随机传染病模型的动力学行为

This research will mainly study the dynamic of epidemic models with stochastic perturbations. Based on the existence theory of stochastic differential equations, stochastic comparison theorems and stochastic Lyapunov analysis method, we will give the existence of the positive solution of the model. Then we will investigate their long time behavior. In general, there is neither a disease-free equilibrium nor an endemic equilibrium in stochastic epidemic models which are studied. We will show the extinction and persistence of the disease in the population, and give basic reproduction number. Furthermore, for a system with degenerate or nondegenerate diffusion term, we will investigate the stationary distribution and ergodicity of it through diffusion theory, ergodic theory and Markov semigroup theory etc., which also means the disease will prevail and persist in a population. At last, we will give simulations to support our analysis results, and do comparison with diterministic models to show the effect of white noise. Besides, we will explain some phenomena according to some data of the disease. And so it can offer the theory support for forecasting the development trend of disease, analysing causes of its outbreak, prevention and control of disease.

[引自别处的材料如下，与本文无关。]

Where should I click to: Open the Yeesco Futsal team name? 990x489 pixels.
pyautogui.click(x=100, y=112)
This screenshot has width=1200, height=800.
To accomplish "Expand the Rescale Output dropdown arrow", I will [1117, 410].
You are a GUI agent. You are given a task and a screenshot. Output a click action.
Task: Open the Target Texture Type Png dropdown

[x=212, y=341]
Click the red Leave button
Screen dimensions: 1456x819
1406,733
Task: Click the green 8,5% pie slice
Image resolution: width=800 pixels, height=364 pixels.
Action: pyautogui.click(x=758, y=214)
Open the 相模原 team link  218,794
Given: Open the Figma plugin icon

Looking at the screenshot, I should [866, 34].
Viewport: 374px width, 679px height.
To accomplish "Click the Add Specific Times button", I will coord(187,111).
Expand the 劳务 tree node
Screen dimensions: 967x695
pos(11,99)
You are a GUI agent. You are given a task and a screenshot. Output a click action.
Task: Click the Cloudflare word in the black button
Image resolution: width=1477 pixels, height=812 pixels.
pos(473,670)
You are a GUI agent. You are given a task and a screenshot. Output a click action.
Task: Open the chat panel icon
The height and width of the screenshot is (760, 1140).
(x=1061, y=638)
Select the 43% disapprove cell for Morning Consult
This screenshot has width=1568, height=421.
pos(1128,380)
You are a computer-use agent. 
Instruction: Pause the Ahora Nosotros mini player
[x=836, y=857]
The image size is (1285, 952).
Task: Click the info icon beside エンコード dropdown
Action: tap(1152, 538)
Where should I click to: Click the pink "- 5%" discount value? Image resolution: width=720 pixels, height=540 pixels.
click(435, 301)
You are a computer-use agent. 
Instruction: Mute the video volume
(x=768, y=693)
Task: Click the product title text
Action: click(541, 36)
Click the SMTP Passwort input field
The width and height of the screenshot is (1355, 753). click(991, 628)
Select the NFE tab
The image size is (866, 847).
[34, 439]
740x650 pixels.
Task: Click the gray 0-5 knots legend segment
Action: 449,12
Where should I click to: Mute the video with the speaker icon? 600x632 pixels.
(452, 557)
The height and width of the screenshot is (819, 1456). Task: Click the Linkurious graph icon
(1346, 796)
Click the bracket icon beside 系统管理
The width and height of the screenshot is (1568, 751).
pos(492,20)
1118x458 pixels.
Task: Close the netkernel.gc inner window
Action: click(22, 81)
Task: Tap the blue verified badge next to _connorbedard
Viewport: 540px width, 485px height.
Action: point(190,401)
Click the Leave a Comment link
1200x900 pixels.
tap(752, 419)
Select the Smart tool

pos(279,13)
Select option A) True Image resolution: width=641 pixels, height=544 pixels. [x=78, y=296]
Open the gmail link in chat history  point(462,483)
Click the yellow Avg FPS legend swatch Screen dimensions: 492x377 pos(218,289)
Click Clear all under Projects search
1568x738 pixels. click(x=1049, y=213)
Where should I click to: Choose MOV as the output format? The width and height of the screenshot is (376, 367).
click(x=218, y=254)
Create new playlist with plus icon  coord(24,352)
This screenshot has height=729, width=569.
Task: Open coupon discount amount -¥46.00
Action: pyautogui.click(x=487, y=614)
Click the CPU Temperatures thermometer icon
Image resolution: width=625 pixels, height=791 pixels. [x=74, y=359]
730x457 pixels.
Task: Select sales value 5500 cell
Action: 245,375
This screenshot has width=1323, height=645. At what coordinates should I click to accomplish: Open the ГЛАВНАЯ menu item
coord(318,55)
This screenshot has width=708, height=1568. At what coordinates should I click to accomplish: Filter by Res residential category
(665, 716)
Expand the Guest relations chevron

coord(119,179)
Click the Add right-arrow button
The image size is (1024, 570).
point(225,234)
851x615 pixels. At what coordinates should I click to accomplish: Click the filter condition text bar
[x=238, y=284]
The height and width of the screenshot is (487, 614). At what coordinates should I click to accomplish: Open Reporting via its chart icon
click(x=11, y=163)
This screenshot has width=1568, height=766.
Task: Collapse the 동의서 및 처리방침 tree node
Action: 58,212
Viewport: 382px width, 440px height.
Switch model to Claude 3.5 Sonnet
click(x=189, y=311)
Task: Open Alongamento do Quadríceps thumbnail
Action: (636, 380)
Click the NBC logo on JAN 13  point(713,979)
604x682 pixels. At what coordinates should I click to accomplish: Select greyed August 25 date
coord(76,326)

本项目研究传染病模型中参数在随机扰动下的动力学行为。首先利用随机微分方程解的存在性定理、随机比较定理和Lyapunov分析法给出模型正解的存在性。其次探讨解的渐近行为。我们拟研究的随机模型通常不存在无病平衡点和地方病平衡点，通过解的性质反映疾病的消失和流行，并在此基础上给出系统的基本再生数。另外，通过遍历性理论和Markov半群理论等证明具有非退化和退化扩散项的传染病模型存在平稳分布，这也表明疾病在种群中是持久的。最后，通过数值模拟直观上说明所得的性质，并与确定性模型比较，揭示白噪声对模型渐近行为的影响；并结合一些疾病的实际数据，解释一些现象。总之，通过分析可以为预测疾病的发展趋势、分析疾病流行的原因和关键因素以及指导疾病的预防和控制工作提供理论依据。

本项目按计划进行并达到了预期目标。本项目研究了一些传染病模型在随机扰动下的渐近行为，主要得到下面一些结果：(1)分析了带随机扰动的SIR型，SIRS型传染病模型的渐近行为，给出了随机意义下的基本再生数；(2)通过构造合适的李雅普诺夫函数得到了随机斑块型的SIRS，SEIR传染病模型正解的存在唯一性，以及模型中传染病消失的条件；(3)证明了非退化的随机SIR，SIRS，SEIR等传染病模型存在平稳分布，具有遍历性。本项目共完成5篇论文，其中3篇已经发表，均为SCI检索。